Article 60X04 Facebook is Bombarding Cancer Patients With Ads for Unproven Treatments

Facebook is Bombarding Cancer Patients With Ads for Unproven Treatments

by
hubie
from SoylentNews on (#60X04)

upstart writes:

Clinics offering debunked cancer treatments are still allowed to advertise, despite the company's stated efforts to control medical misinformation:

The ad reads like an offer of salvation: Cancer kills many people. But there is hope in Apatone, a proprietary vitamin C-based mixture, that is "KILLING cancer." The substance, an unproven treatment that is not approved by the FDA, is not available in the United States. If you want Apatone, the ad suggests, you need to travel to a clinic in Mexico.

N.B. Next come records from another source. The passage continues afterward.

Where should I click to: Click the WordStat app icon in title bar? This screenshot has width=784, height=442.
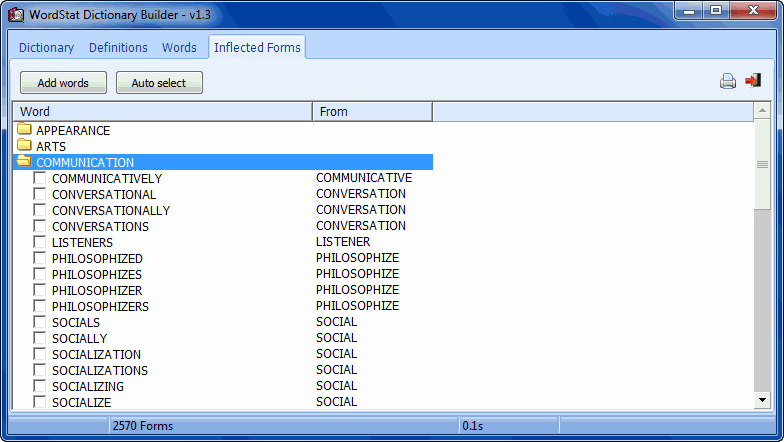(x=17, y=14)
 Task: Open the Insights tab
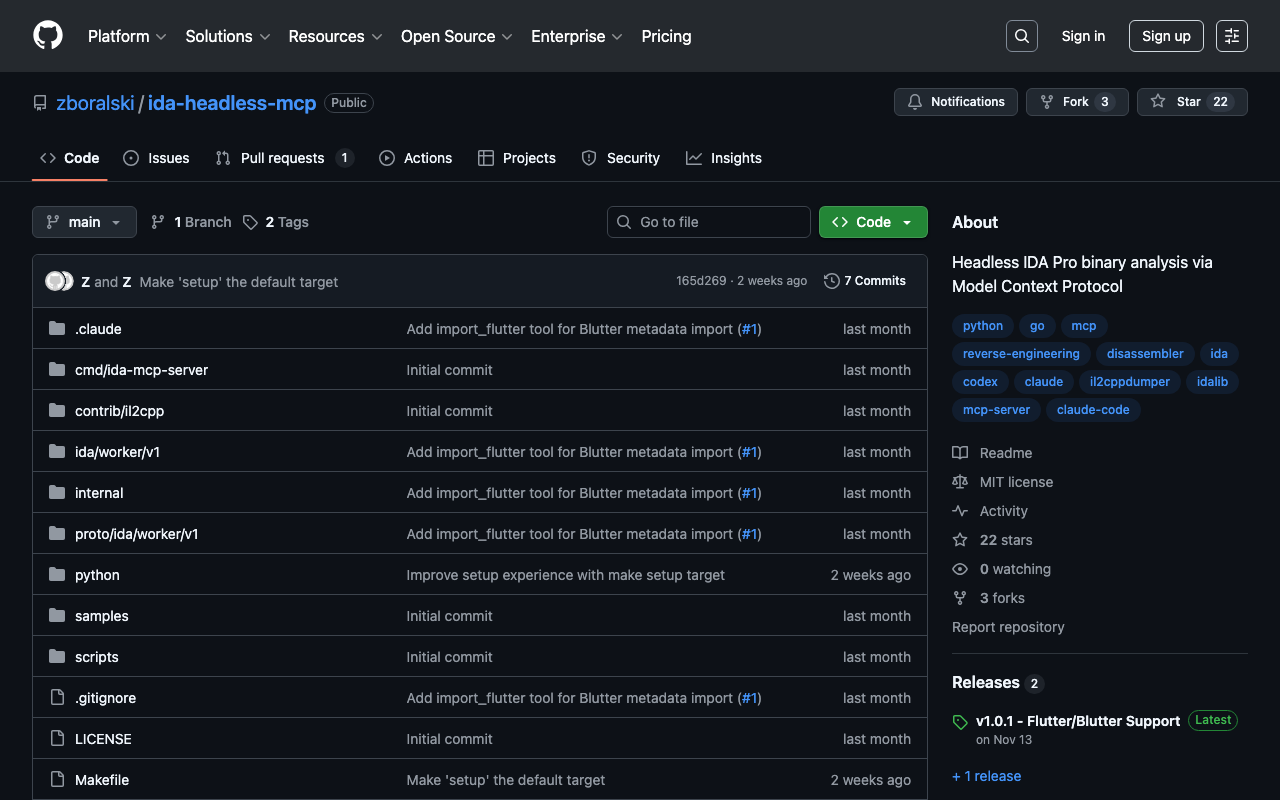tap(724, 158)
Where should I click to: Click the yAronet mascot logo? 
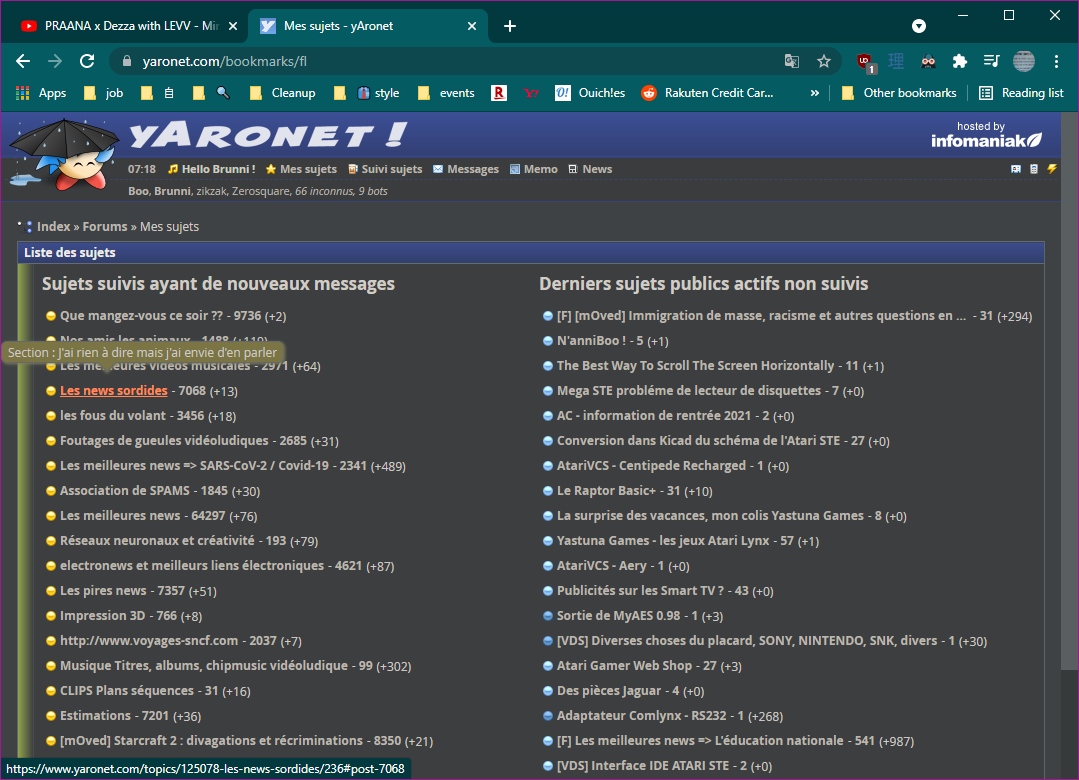(60, 155)
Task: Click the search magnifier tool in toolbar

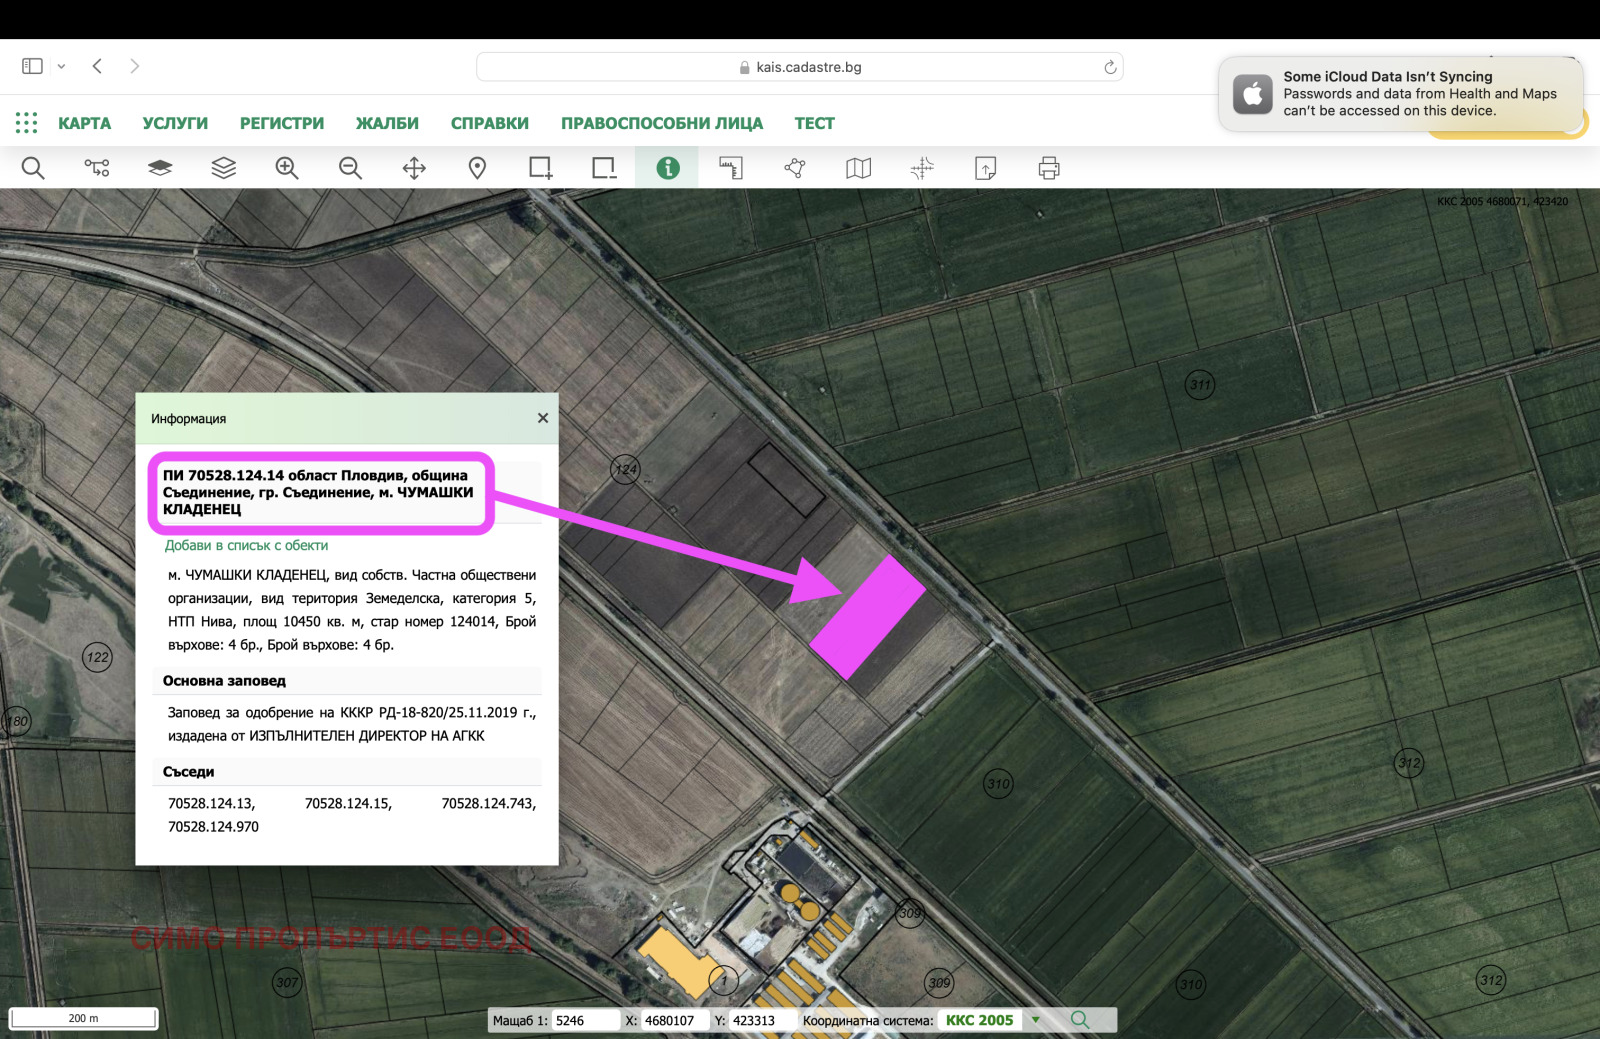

If you're on Facebook or Instagram and Meta has determined you may be interested in cancer treatments, it's possible you've seen this ad, or one of the 20 or so others recently running from the CHIPSA hospital in Mexico near the US border, all of which are publicly listed in Meta's Ad Library. They are part of a pattern on Facebook of ads that make misleading or false health claims, targeted at cancer patients.

Evidence from Facebook and Instagram users, medical researchers, and its own Ad Library suggests that Meta is rife with ads containing sensational health claims, which the company directly profits from. The misleading ads may remain unchallenged for months and even years. Some of the ads reviewed by MIT Technology Review promoted treatments that have been proved to cause acute physical harm in some cases. Other ads pointed users toward highly expensive treatments with dubious outcomes.